----- Input for this task

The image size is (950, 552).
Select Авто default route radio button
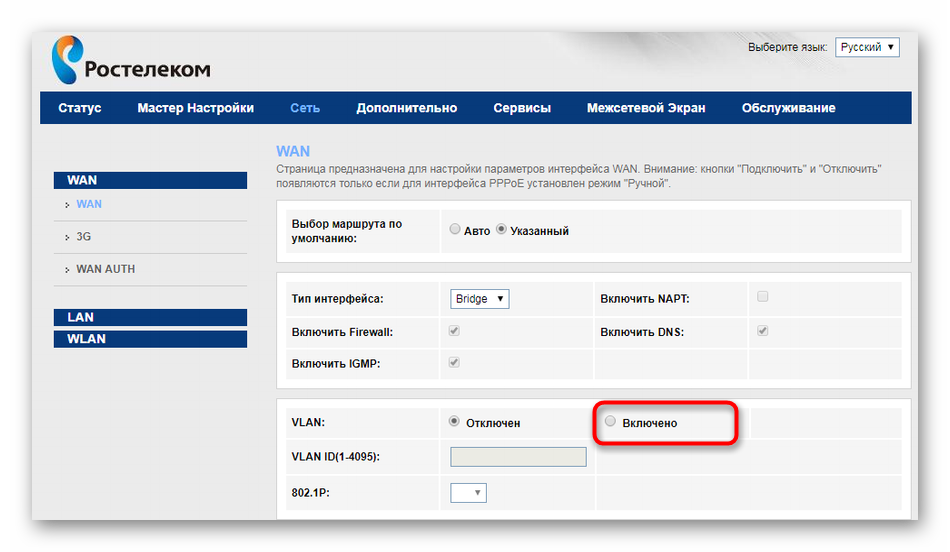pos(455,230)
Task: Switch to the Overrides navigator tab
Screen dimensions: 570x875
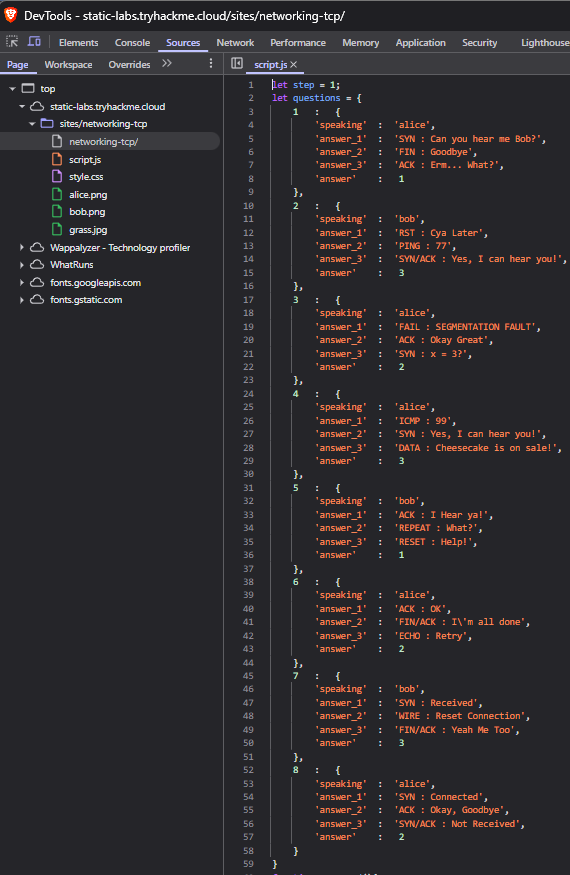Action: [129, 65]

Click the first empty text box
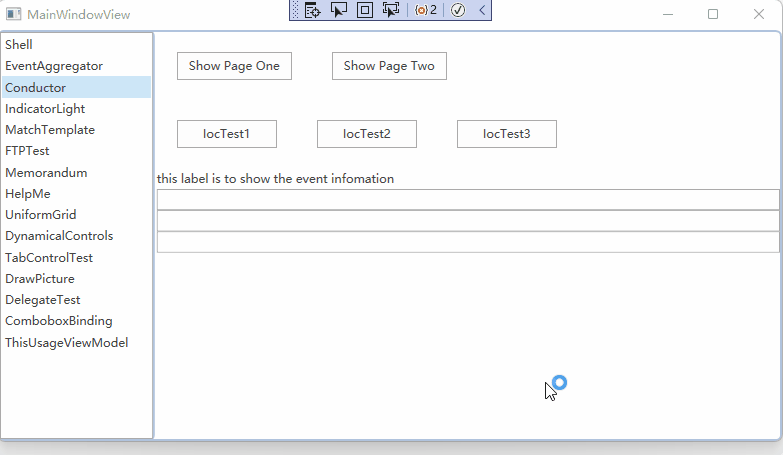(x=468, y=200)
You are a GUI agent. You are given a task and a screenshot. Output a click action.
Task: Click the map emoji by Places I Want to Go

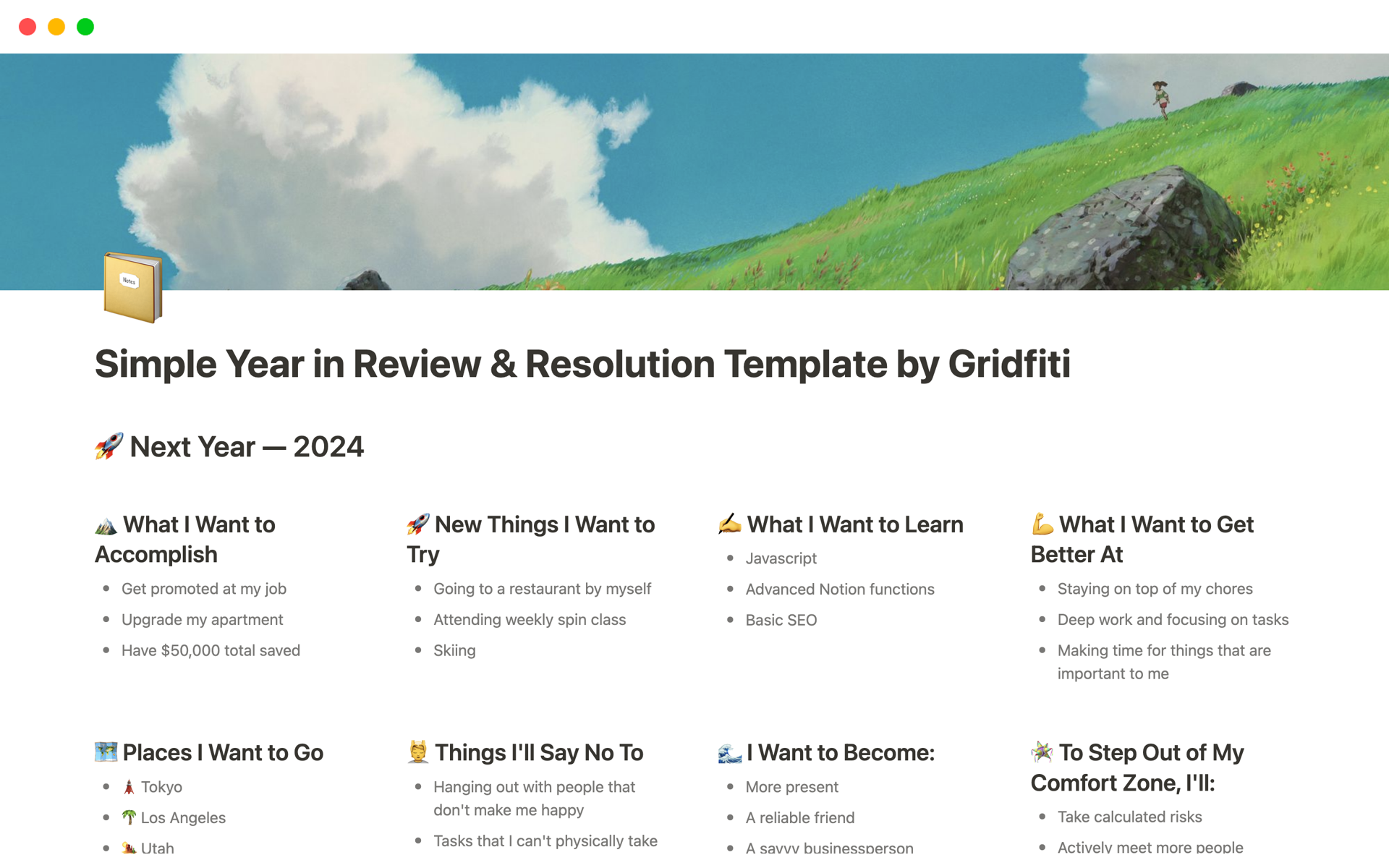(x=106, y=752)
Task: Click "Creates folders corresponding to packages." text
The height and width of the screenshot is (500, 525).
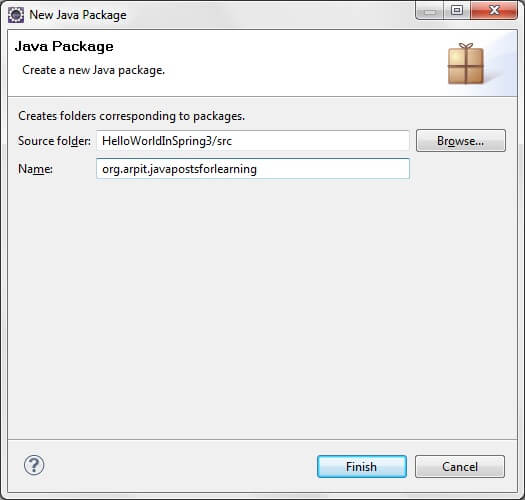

----------

Set problem:
Copy out every line of the listing above word for word, omitting the pictures.

Result of this exercise:
The image size is (950, 552).
Select Авто default route radio button
pos(455,230)
Task: Switch to the Overrides navigator tab
Screen dimensions: 570x875
Action: [129, 65]

Click the first empty text box
(x=468, y=200)
You are a GUI agent. You are given a task and a screenshot. Output a click action.
Task: Click the map emoji by Places I Want to Go

(x=106, y=752)
Task: Click "Creates folders corresponding to packages." text
The height and width of the screenshot is (500, 525).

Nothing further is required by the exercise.